Some IT-specific machine learning examples
Here are some examples of machine learning analytics that BMC has implemented and to which TrueSight products they apply.
- Forecasting – determining when metrics will hit thresholds and performing “what if?” scenarios.
- Algorithms: Proprietary combination of multiple techniques including robust linear regression, regime change detection, seasonality decomposition, Box-Jenkins and more.
- BMC domain knowledge added: Yes (patented US #9160634 B2)
- Type of machine learning: Supervised (system is already trained by BMC – customer benefits without having to actively supervise but can modify parameters)
- Products: TrueSight Capacity
- Probable Cause Analysis – continuously correlate millions of data points and automatically identify a small number of potential causes.
- Algorithms: Proprietary combination of multiple techniques including but not limited to Pearson product-moment correlation coefficients or other suitable linear correlation algorithms.
- BMC domain knowledge added: Yes (patented US # 8463899 B2)
- Type of machine learning: Unsupervised (leverages historical data, defined relationships and domain knowledge without training or specific output)
- Products: TrueSight Operations
- Dynamic Baselining – determine future behavior of a metric based on that metric’s past behavior. Incorporates daily, weekly and monthly behaviors.
- Algorithms: Poisson and normal regression
- BMC domain knowledge added: Yes
- Type of machine learning: Unsupervised (historical data from metric used without training or specific output)
- Products: TrueSight Capacity, TrueSight Operations, TrueSight Intelligence
- Cloud Migration – simulate migration between on-premises and/or cloud providers to optimize cost.
- Algorithms: Greedy decision trees
- BMC domain knowledge added: Yes
- Type of machine learning: Supervised (output is known – lowest cost – and system has been trained by BMC. User can choose parameters e.g. cloud provider, billing, instance size, type, etc.)
- Products: TrueSight Cloud Cost Control
- Clustering – find similarities and frequency distributions of word pairings in unstructured data (logs, notes, etc.)
- Algorithms: Levenshtein (logs), Latent Dirichlet Allocation (events)
- BMC domain knowledge added: Yes
- Type of machine learning: Unsupervised (data from logs or events used without specific outcome known in advance)

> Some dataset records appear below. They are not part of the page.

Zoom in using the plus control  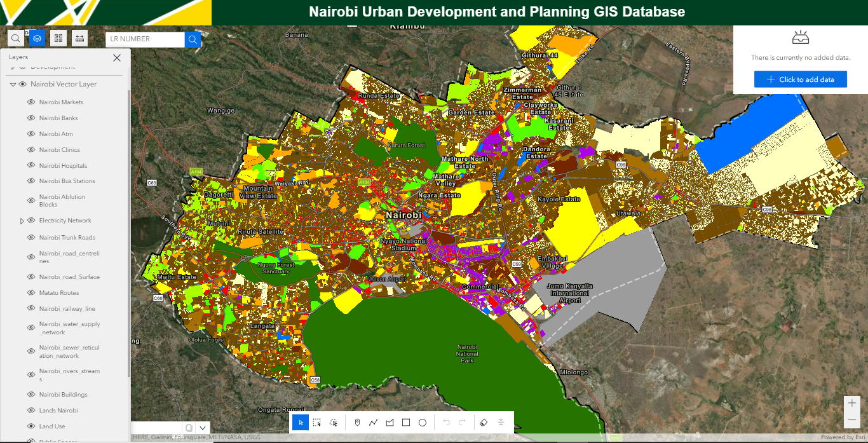(851, 402)
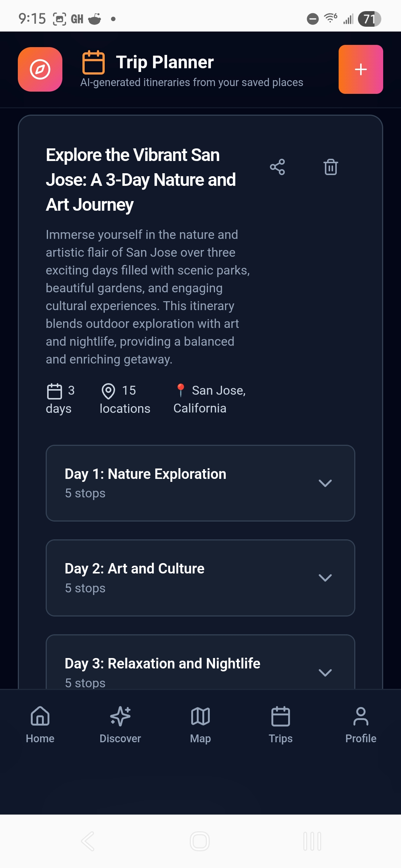Viewport: 401px width, 868px height.
Task: Tap the Day 1: Nature Exploration card title
Action: click(x=146, y=474)
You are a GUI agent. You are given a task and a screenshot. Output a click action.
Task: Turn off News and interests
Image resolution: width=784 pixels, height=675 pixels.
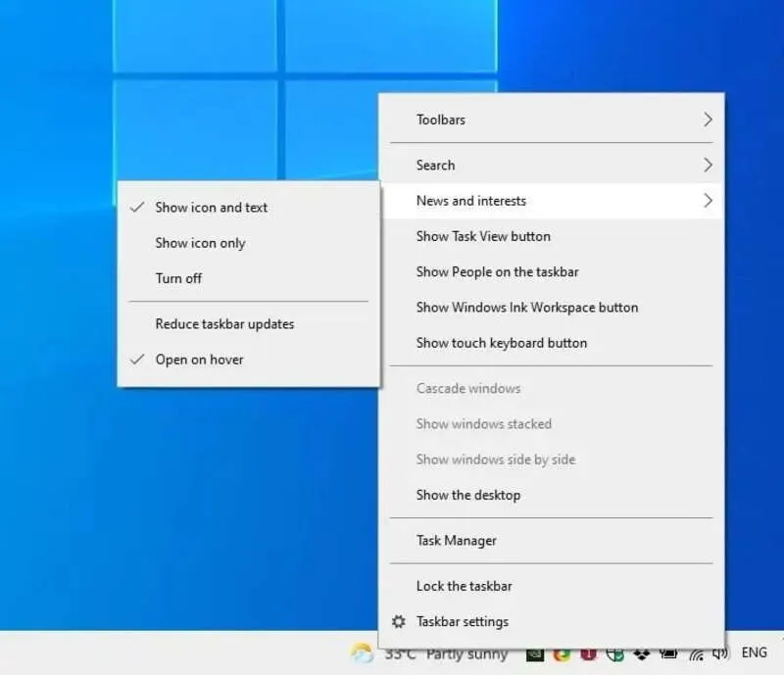tap(178, 278)
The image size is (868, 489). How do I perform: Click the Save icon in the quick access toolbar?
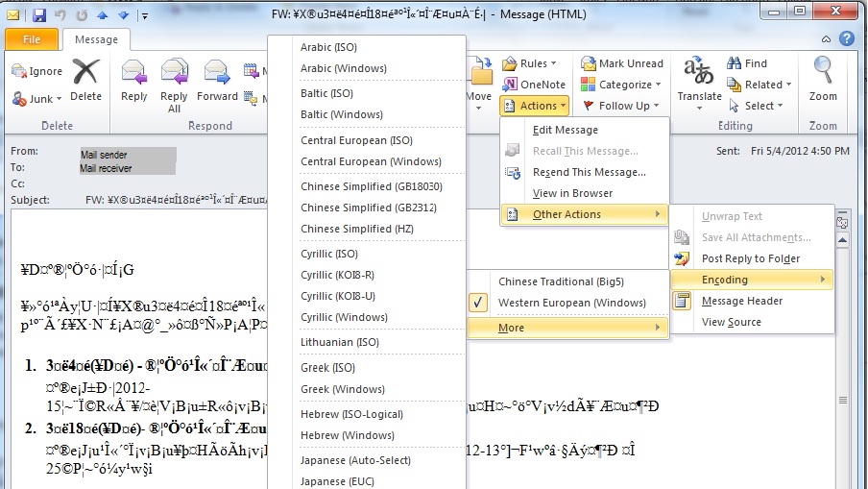point(39,15)
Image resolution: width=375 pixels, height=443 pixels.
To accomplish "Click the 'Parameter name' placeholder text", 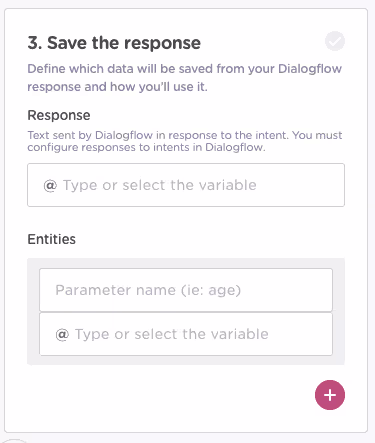I will click(x=148, y=290).
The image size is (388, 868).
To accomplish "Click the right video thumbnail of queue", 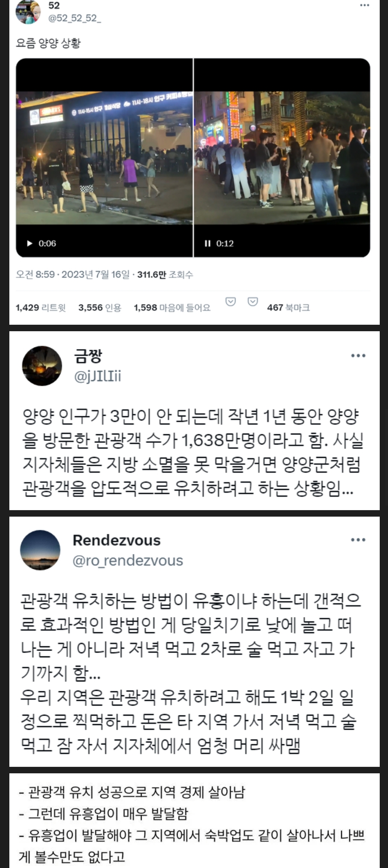I will coord(282,158).
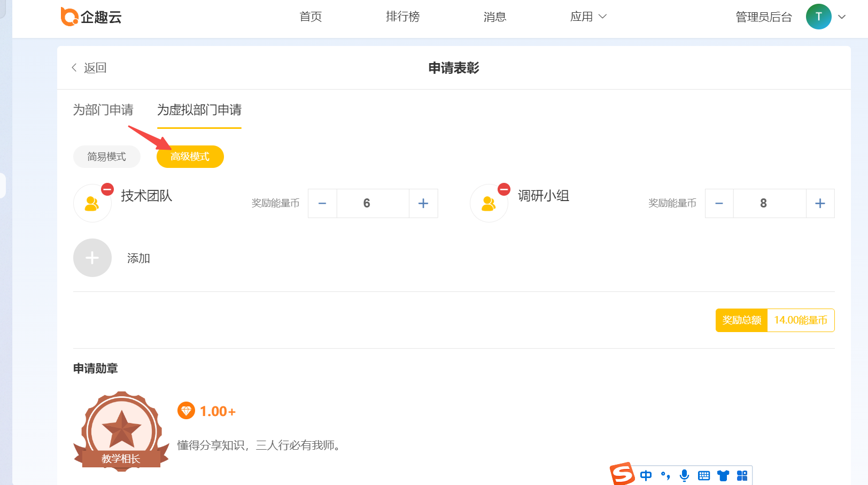The width and height of the screenshot is (868, 485).
Task: Open the IME soft keyboard icon
Action: (x=704, y=475)
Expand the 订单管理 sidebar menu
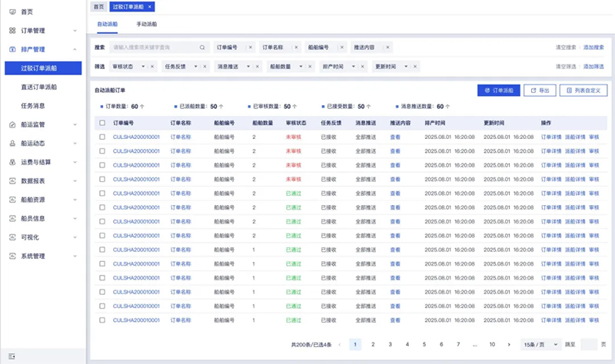615x364 pixels. 38,31
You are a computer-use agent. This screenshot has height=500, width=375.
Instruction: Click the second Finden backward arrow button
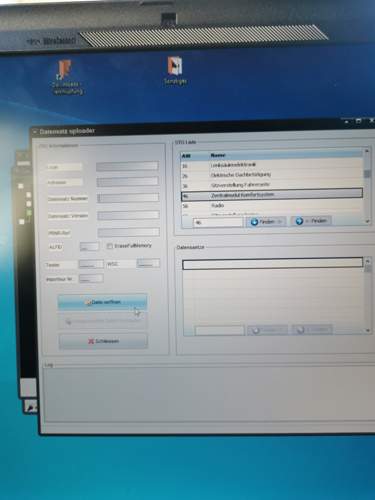click(x=311, y=221)
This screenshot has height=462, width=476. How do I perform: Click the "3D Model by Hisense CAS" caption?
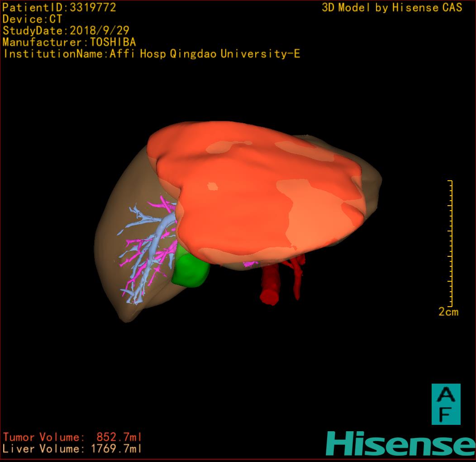[392, 8]
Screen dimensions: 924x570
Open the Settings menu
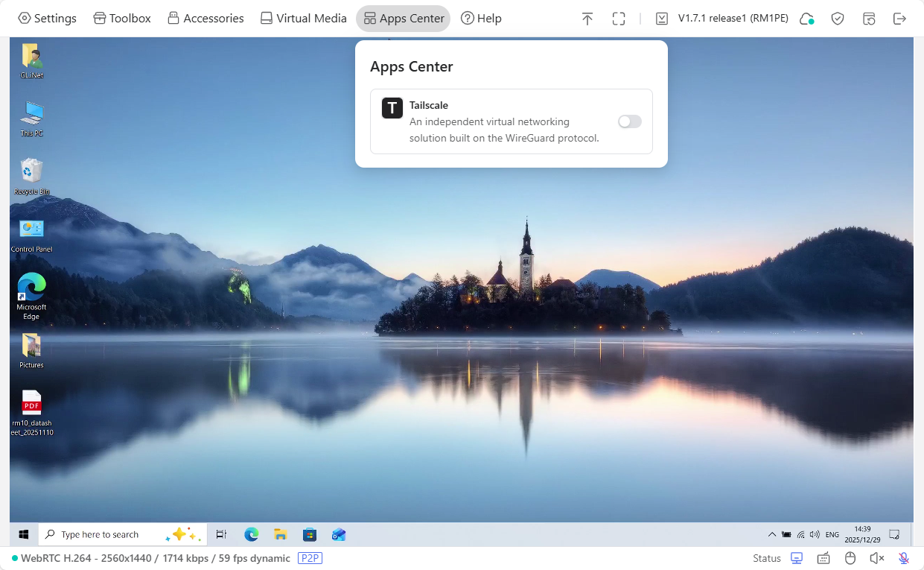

- Products: TrueSight Operations, TrueSight Intelligence
Before embarking on analytics initiatives, IT leaders need to assess the problems they are trying to solve; the type, amount and frequency of data available; whether the outcome/task is known; and whether they have the expertise available to support supervised machine learning. This will dictate the appropriate algorithms and machine learning techniques.
If choosing to build over buy, IT leaders should also assess the knowledge and skill sets available in their organizations. Building ML-driven analytics internally requires not only the technical skill set to understand analytics, machine learning and statistical modelling, but also the ability to translate it into software code. The initiative will need to be supported by domain practitioners who not only know their domain and challenges well, but can communicate them effectively to others.
If the decision is to buy, IT leaders should qualify vendors by asking what IT problems they solve, what strategies and methods they use to do it, and what domain knowledge and expertise they build into their solutions. Avoid platforms with open-ended capabilities that don’t tie to specific problems or require staff and practitioners to act as consultants. IT environments differ greatly, but IT methods vary little. AIOps solution providers should be able to embed IT domain knowledge that provides quick time-to-value without a heavy burden on internal IT staff.